*** Opening of TEXT EXCERPT ***

Study

Composition and richness of macrophyte communities in small Danish streams – influence of environmental factors and weed cutting

  • Published source details Baattrup-Pedersen A., Larsen S.E. & Riis T. (2003) Composition and richness of macrophyte communities in small Danish streams – influence of environmental factors and weed cutting. Hydrobiologia, 495, 171-179.

Summary

Action: Use cutting/mowing to control problematic plants

A replicated, site comparison study in 1998 of 33 lowland streams across Denmark (Baattrup-Pedersen et al. 2003) found that cutting submerged plants affected plant community composition and reduced species richness and diversity, but had no significant effect on cover. The overall plant community composition differed between cut and uncut streams (data reported as a graphical analysis; statistical significance not assessed).  Cut streams had lower plant species richness (13.4 species/reach; 2.1 species/quadrat) than uncut streams (18.5 species/reach; 2.5 species/ quadrat). The same was true for plant diversity (data reported as a diversity index). However, total plant cover did not significantly differ between treatments (cut: 69%; uncut: 78%). Methods: In July–August 1998, aquatic and emergent vascular plants were surveyed in 33 small lowland streams (approximately 1.9 m wide, 20 cm deep, 0.13 m/s flow). In 25 streams, submerged plants had been cut between 1993 and 1998 (at least once/year). Cutting covered either the whole stream width or the central two-thirds, and was carried out with a scythe, boat-mounted knives or an excavator. The other eight streams had not been cut. Plant species and cover were recorded in 150 contiguous quadrats/stream (each 25 x 25 cm).

*** Close of TEXT EXCERPT ***
*** Opening of MATERIAL SUPPLIED ***

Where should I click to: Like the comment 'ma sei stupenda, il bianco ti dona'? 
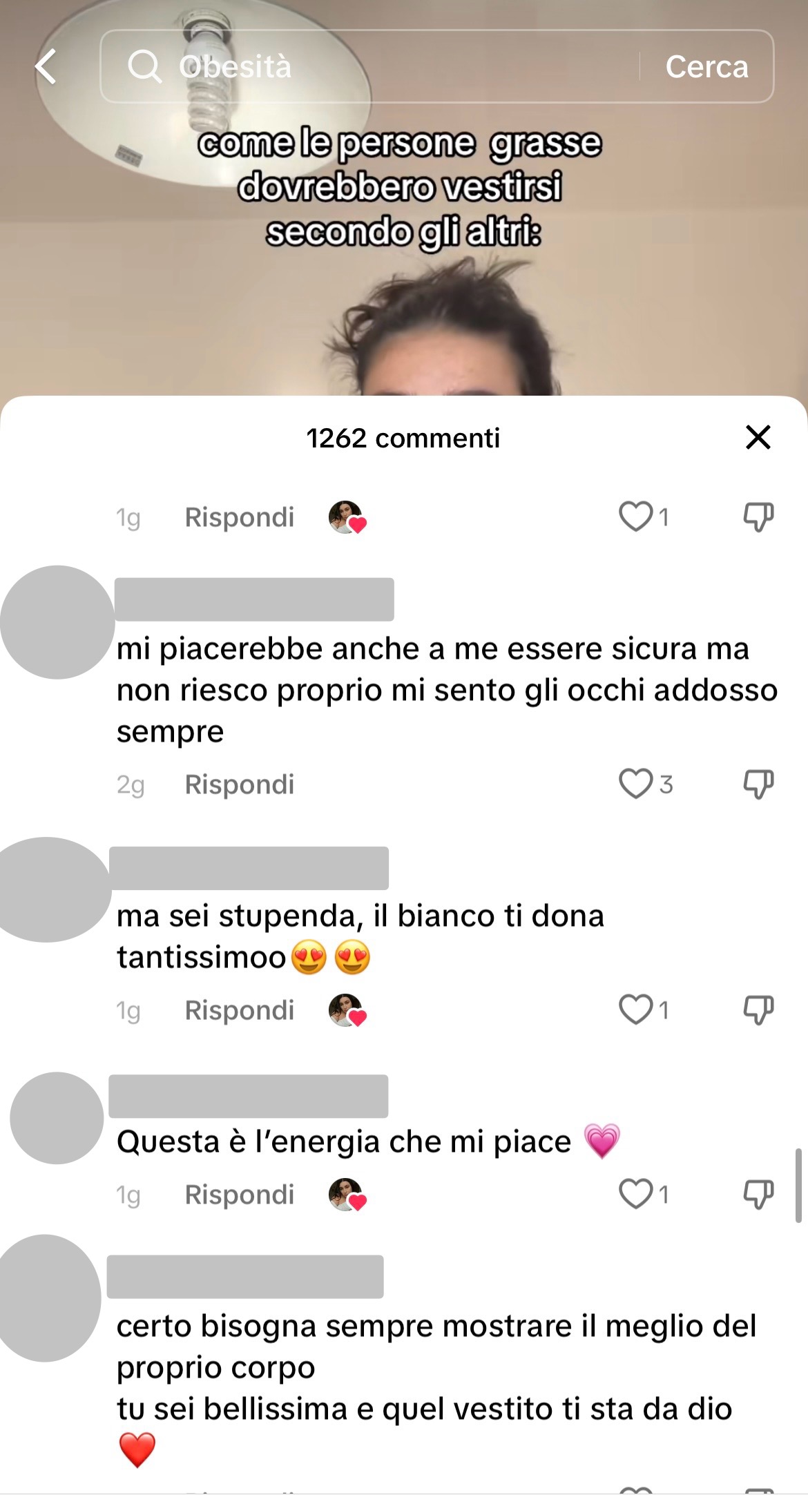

*** Close of MATERIAL SUPPLIED ***
*** Opening of MATERIAL SUPPLIED ***

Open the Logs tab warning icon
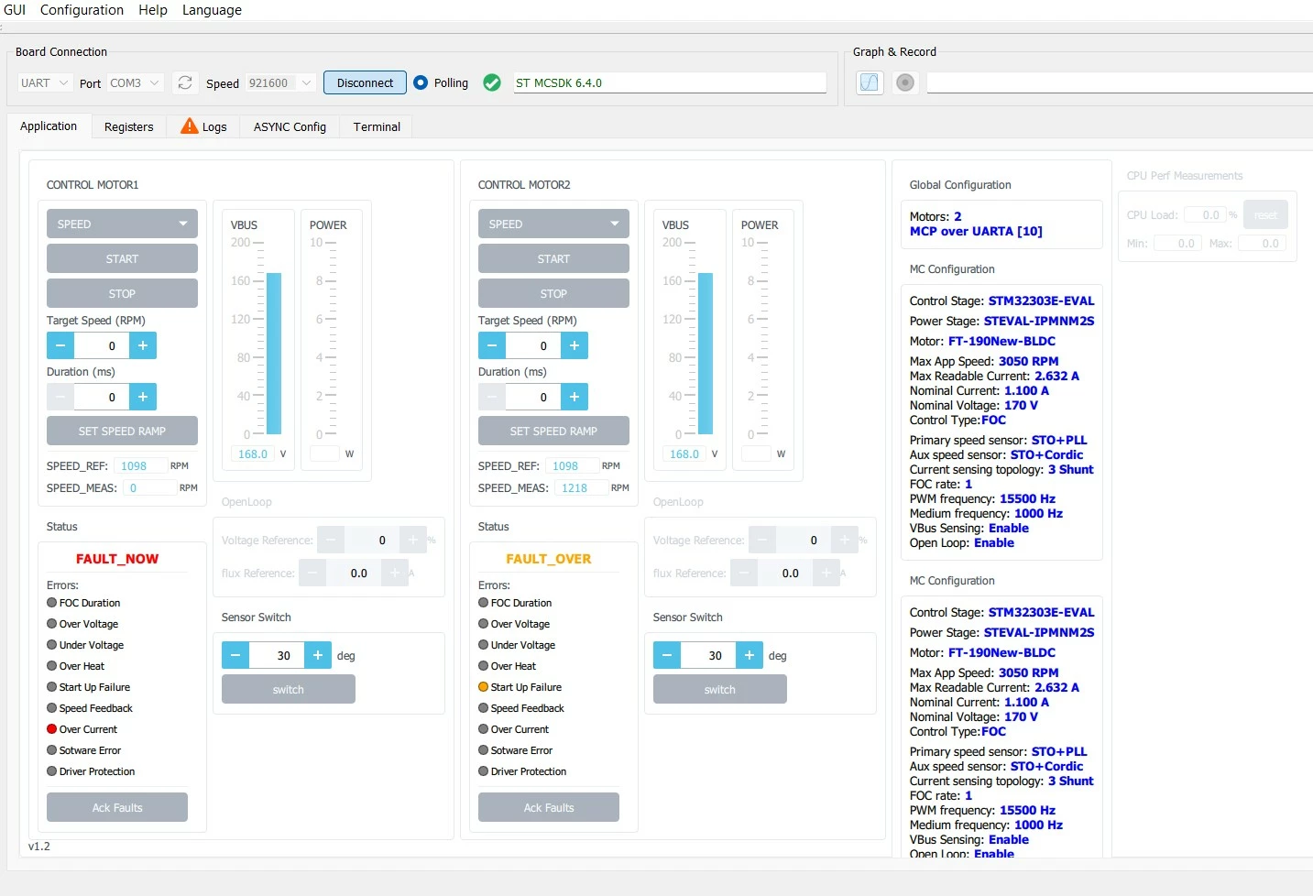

*** Close of MATERIAL SUPPLIED ***

In the Danish stream study summary, how many of the 33 streams had their submerged plants cut between 1993 and 1998?

25 streams